As I’ve written about before, one of the top reasons that businesses fail is that they incorrectly price their products. You need to find the “Goldilocks” zone of your pricing — not too high, not too low, just right for your target market.
Many new business owners assume that higher prices lead to higher profits. However, they also want to lower their prices to lure customers away from competitors. These are two sides of the same misconception: pricing for profit. And sadly, this misconception makes businesses unsustainable.
A well-established business has a significant advantage over a new competitor: brand recognition. Consumers are willing to pay higher prices for the experience they’ve come to know. That’s why it’s a mistake to make your price point a key differentiator. People are creatures of habit, so they’re not always willing to switch brands even if it would save them a buck.
This approach also hinders your potential income. When you start with low prices, it’s more difficult to raise them later. This means you’ll need to (a) drastically increase your sales, (b) operate on a shoestring budget, or (c) both to stay afloat. There’s also the concept of perceived value: consumers see cheaper options as less valuable or lower-quality. That’s not a reputation you want to gain.
The higher the revenue, the higher the profit, right? Nope — especially if you have a lot of expenses! Profits are simply your income minus your expenses. You can have revenue flowing in and still be net-negative because your expenses suck up your cash flow.
However, raising your prices isn’t always the solution. This could ward off your target customers or limit your monthly sales. If your industry has a high cost-per-lead, you’ll have to spend a lot just to obtain new customers. It’s almost always easier to price for the value you offer, then continue engaging previous customers for their continued business.
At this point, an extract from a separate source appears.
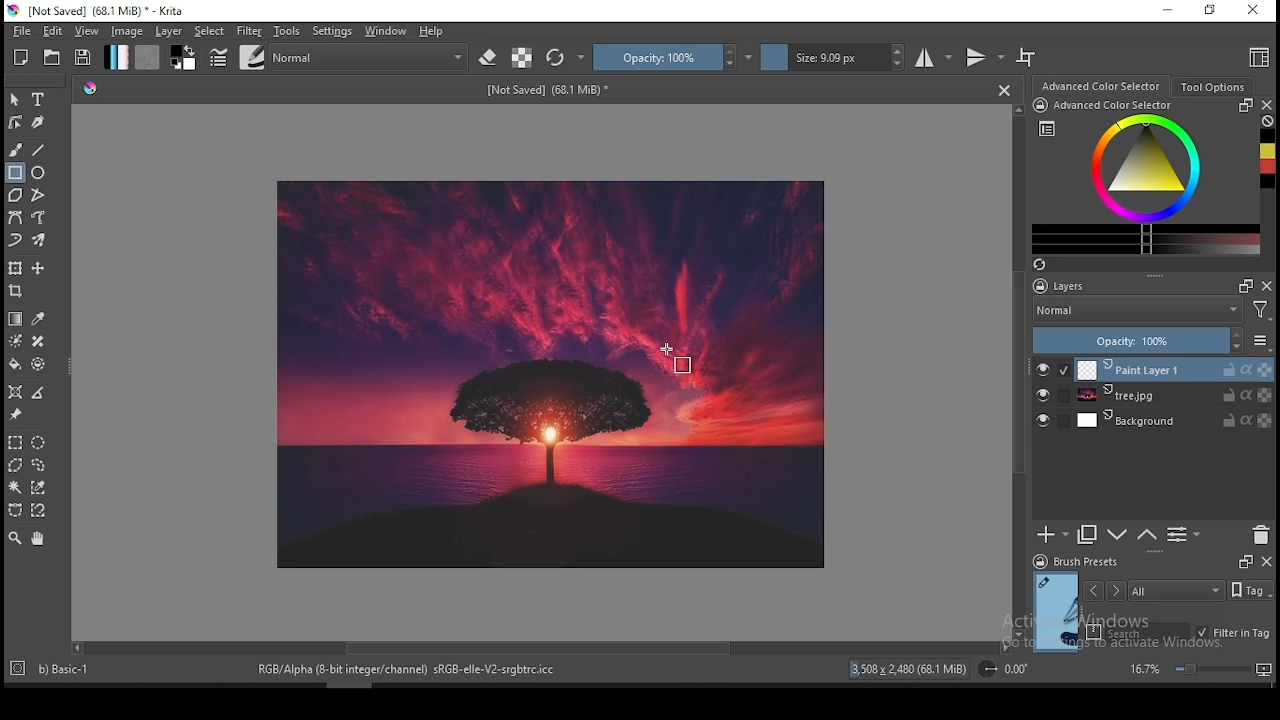  I want to click on blending mode, so click(1155, 310).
This isn’t untrue per se, but I include it to advise you not to throw money at business problems. Many business owners rack up a long list of expenses (commercial space, signage, software, licenses, etc.) and etch it in stone. They consider their overhead a fixed expense. But in fact, it can be reduced as you find ways to run your business more efficiently!
When your expenses decrease, your profits increase (assuming revenue stays the same). By streamlining your operations and cutting unnecessary costs, you free up some cash flow. Then, you can price your products according to their value and better protect your profit margin.
Pricing is one of the most difficult decisions for a business. It requires a lot of research and deep insights into your target market. The key is to price for value, not for profit or competition. Consumers are willing to pay whatever it takes to solve their pain points. Especially if you’re entering a saturated market, don’t set your prices so low that you seem like a Wish version of the product — or so high that you exit the market. Pricing is a balancing act, but as long as you do your homework, you’ll be in better shape to thrive.